Iran. Anni novanta. Adeh è un arido villaggio tutto polveri e fossati a cinquanta minuti da Teheran. I piccoli profughi afgani che vi vivono non vanno a scuola: per pochi spiccioli devono setacciare le discariche a caccia di ferraglie. Il loro padrone è Naser, ex attore di fama internazionale, che ora vive, in incognito, tra i rifiuti. Lo aiuta Saber, altro cinefilo sotto mentite spoglie. Ma il protagonista della storia è Yahya, nove anni: di notte manda giù come cioccolatini i film che gli allunga di soppiatto Saber, al mattino ara le immondizie per sostenere la madre vedova. Ad accompagnarlo nelle mille scorribande c’è l’amica Leyla.

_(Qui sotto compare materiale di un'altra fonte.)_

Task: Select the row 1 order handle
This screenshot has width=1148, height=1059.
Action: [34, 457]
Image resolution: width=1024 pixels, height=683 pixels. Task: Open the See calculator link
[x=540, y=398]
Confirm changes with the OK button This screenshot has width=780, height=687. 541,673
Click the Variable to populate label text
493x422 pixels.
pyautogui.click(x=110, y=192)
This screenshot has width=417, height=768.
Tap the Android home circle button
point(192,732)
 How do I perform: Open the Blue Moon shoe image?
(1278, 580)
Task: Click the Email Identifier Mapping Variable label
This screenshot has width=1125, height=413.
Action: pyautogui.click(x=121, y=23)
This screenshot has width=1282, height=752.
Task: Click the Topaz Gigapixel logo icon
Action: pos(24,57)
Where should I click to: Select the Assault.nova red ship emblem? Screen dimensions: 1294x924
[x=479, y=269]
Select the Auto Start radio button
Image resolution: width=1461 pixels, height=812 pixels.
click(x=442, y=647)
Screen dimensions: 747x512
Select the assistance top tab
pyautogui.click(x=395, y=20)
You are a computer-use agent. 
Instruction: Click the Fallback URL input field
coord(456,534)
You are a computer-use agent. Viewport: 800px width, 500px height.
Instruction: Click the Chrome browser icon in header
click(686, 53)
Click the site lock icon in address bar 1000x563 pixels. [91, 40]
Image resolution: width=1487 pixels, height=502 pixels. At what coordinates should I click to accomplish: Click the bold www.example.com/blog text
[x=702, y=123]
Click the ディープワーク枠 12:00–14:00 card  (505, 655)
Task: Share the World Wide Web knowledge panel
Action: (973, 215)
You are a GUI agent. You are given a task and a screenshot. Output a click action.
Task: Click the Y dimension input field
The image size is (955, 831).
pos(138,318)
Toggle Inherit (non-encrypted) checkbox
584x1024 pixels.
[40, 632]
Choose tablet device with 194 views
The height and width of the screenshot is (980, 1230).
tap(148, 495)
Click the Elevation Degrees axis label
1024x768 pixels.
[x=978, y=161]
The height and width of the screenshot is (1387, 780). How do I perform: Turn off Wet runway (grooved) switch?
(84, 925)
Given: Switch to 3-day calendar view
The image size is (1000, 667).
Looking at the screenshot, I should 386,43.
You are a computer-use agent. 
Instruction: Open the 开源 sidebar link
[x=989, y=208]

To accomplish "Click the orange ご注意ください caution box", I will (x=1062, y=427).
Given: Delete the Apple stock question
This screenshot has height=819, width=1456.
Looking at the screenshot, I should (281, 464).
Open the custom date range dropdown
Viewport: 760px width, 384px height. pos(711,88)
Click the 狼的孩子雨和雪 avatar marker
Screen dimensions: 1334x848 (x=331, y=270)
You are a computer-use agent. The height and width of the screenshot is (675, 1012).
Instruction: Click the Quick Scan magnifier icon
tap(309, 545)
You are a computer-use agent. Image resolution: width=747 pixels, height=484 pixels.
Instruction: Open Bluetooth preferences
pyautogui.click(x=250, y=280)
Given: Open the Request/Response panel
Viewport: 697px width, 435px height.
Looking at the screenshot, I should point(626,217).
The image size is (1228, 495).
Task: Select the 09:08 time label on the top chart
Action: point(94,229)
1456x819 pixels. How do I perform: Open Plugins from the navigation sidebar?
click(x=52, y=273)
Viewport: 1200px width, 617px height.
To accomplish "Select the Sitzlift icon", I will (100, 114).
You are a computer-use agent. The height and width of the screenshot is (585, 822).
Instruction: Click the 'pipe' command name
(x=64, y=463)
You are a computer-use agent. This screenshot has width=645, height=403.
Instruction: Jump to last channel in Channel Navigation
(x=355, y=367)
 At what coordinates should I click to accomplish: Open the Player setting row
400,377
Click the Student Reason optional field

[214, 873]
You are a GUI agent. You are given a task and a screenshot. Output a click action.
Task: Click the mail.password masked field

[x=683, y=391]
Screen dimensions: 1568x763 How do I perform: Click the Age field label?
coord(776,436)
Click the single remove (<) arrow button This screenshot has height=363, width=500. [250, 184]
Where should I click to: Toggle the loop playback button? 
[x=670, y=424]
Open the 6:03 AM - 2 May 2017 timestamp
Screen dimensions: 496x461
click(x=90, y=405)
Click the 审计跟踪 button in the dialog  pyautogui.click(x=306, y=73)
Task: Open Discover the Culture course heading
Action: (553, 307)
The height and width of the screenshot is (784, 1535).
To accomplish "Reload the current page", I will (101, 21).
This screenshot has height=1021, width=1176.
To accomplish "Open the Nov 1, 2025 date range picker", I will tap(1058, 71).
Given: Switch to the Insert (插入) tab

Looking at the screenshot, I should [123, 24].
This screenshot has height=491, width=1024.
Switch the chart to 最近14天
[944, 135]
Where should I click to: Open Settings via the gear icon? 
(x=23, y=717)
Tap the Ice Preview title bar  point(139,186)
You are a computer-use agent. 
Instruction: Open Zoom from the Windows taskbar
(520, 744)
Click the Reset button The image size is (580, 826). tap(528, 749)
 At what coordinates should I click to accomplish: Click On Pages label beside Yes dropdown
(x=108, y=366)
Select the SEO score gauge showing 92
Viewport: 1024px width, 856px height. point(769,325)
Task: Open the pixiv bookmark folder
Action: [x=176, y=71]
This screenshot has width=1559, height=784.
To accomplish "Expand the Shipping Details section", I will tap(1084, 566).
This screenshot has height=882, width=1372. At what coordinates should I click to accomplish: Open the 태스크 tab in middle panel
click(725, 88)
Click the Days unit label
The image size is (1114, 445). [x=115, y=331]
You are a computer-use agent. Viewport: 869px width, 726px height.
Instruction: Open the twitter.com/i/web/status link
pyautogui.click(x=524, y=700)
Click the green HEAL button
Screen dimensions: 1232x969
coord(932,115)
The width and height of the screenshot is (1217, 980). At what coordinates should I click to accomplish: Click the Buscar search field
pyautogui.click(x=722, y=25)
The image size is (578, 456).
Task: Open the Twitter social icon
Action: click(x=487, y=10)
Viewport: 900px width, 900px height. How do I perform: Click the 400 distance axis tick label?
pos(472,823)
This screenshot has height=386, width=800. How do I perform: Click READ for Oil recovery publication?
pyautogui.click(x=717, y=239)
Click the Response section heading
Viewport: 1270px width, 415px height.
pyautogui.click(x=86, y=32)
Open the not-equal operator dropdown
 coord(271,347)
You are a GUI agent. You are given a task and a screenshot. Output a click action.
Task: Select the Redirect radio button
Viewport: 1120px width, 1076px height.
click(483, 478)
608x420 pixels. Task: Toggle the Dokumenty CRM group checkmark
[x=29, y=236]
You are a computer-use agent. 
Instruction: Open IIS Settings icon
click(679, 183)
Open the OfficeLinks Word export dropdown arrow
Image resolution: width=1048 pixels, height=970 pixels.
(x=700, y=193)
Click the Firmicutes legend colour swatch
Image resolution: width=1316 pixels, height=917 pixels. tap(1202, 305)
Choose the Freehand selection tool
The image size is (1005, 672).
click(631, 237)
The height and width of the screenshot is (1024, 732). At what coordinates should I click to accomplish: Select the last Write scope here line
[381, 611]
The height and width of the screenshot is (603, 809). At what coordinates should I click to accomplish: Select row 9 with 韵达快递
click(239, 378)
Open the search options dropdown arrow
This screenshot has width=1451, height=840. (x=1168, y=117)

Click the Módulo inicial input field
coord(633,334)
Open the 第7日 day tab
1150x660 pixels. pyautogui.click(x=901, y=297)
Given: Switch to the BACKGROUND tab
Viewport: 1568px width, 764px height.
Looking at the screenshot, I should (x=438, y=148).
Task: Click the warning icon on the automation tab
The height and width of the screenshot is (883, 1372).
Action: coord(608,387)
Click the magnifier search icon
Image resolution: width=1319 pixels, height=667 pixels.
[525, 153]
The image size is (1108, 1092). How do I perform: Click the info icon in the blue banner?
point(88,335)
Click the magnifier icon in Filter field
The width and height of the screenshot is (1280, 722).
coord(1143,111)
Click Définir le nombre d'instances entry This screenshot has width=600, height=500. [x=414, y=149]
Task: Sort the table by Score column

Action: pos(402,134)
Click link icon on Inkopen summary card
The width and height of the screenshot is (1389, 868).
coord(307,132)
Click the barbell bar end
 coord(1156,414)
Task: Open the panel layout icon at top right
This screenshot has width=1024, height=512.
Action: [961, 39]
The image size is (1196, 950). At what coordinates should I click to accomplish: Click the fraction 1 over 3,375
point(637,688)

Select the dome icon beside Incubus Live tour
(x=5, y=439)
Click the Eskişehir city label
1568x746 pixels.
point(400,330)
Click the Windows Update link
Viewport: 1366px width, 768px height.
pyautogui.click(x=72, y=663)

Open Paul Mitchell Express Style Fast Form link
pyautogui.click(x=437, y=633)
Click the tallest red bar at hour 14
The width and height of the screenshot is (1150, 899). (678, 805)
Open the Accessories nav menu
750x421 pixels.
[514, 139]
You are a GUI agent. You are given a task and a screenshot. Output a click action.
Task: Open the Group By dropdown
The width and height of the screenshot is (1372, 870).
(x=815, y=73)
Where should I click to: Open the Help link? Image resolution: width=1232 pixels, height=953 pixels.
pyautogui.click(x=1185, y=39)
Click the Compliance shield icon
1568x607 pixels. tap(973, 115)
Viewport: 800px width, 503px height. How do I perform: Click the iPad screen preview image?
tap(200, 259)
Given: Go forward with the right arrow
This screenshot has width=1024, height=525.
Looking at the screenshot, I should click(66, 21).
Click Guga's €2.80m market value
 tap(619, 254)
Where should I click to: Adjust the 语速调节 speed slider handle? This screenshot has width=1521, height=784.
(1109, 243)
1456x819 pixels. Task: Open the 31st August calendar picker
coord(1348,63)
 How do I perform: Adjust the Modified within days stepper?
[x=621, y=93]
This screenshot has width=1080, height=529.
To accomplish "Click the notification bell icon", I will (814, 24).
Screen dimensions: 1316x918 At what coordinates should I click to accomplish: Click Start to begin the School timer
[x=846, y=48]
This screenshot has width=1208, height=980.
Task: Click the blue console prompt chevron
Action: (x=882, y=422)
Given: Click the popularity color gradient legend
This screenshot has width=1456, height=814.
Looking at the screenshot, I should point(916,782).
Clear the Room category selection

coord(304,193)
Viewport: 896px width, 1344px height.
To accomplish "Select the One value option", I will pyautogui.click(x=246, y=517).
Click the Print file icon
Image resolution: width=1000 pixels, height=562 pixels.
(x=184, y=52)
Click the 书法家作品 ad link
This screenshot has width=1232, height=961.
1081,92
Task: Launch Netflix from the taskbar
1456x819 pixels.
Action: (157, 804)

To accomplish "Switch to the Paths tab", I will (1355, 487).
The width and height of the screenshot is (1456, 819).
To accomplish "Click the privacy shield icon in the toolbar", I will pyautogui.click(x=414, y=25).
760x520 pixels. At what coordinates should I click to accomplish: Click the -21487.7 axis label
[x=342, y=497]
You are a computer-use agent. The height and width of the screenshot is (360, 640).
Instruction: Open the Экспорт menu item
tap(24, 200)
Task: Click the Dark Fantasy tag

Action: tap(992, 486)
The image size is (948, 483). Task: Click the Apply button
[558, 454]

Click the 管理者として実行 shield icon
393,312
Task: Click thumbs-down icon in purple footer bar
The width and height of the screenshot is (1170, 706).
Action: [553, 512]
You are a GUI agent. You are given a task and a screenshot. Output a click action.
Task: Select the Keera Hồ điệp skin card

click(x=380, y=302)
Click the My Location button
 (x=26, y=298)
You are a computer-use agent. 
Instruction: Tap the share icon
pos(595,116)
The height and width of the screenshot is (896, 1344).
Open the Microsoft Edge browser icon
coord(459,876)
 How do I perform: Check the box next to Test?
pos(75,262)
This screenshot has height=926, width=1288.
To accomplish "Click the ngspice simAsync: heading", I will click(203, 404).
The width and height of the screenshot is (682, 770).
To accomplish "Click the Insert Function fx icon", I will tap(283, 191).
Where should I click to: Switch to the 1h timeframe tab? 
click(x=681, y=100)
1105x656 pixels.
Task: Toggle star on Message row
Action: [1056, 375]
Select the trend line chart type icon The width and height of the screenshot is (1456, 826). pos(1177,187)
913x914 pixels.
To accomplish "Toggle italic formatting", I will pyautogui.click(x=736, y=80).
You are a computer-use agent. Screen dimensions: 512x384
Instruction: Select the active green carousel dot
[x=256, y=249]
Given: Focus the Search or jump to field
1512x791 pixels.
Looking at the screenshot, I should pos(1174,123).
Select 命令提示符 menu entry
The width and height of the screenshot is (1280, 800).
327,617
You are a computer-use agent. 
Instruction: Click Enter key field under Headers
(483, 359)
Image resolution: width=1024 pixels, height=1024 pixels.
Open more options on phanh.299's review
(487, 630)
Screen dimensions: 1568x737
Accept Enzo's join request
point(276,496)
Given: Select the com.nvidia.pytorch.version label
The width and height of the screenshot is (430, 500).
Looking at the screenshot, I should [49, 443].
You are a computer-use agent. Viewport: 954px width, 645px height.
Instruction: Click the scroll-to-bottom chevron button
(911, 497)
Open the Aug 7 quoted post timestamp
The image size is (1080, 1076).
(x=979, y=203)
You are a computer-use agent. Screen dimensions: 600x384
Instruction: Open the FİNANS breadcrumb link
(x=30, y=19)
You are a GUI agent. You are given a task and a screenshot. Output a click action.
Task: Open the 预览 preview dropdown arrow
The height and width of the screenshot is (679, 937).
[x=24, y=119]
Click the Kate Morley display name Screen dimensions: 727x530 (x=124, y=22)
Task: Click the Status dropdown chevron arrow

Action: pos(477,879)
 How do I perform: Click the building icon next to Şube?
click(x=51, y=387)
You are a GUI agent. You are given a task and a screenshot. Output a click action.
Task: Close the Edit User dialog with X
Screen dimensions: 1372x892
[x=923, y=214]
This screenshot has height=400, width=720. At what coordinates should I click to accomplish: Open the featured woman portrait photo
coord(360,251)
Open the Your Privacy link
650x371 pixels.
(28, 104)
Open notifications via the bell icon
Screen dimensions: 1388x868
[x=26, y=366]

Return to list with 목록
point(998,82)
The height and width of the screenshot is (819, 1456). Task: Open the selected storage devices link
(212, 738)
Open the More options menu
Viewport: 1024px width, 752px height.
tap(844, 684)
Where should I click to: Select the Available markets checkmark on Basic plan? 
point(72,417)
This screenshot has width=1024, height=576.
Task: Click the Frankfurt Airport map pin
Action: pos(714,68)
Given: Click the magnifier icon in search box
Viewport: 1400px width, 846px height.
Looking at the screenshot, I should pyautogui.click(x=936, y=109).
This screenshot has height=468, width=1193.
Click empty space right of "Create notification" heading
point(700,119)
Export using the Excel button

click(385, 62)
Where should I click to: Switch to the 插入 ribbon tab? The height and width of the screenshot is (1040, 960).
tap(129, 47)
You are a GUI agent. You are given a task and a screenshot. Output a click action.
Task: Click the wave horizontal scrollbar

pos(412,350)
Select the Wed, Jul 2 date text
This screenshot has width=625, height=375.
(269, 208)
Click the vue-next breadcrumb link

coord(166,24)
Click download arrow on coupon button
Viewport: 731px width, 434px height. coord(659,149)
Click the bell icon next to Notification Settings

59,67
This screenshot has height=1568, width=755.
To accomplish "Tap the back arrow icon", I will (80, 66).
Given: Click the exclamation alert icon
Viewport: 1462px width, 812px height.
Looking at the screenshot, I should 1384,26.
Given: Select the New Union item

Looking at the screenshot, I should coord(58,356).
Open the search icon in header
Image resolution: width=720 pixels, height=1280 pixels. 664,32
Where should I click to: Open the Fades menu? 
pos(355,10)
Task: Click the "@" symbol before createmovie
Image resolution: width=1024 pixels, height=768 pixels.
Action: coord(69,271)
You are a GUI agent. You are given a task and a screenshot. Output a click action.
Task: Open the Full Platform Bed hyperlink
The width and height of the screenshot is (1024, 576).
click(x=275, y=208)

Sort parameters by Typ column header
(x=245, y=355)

Un giorno i due piccoli, caracollando tra le pianure cotte dal sole, in una crasi di piani temporali, trovano la statuetta più ambita da chi fa cinema: il premio Oscar che fu nel 2017 di Farahadi (Il cliente), perso per strada da un messo postale malandrino. I due bambini non sanno a chi appartiene, ma intuiscono che la magica “bambola” d’oro vale un patrimonio. Così la lucidano, la nascondono, la proteggono, fin quando si rifà vivo il postino, disperato e a rischio processo, sguinzagliando la polizia per rintracciarla. 

Sul realismo sociale tipico del cinema iraniano, Nazar trasfonde l’autobiografia nei toni tipici della fiaba: il bambino, predestinato, venuto dal nulla, l’oggetto magico che diventa centrale e segna il suo destino, l’aiutante e gli oppositori, il viaggio lontano dal borgo per affermarsi che porta il lieto fine (confermato dalla biografia del regista, ma sospeso dall’attualità politica dell’Iran).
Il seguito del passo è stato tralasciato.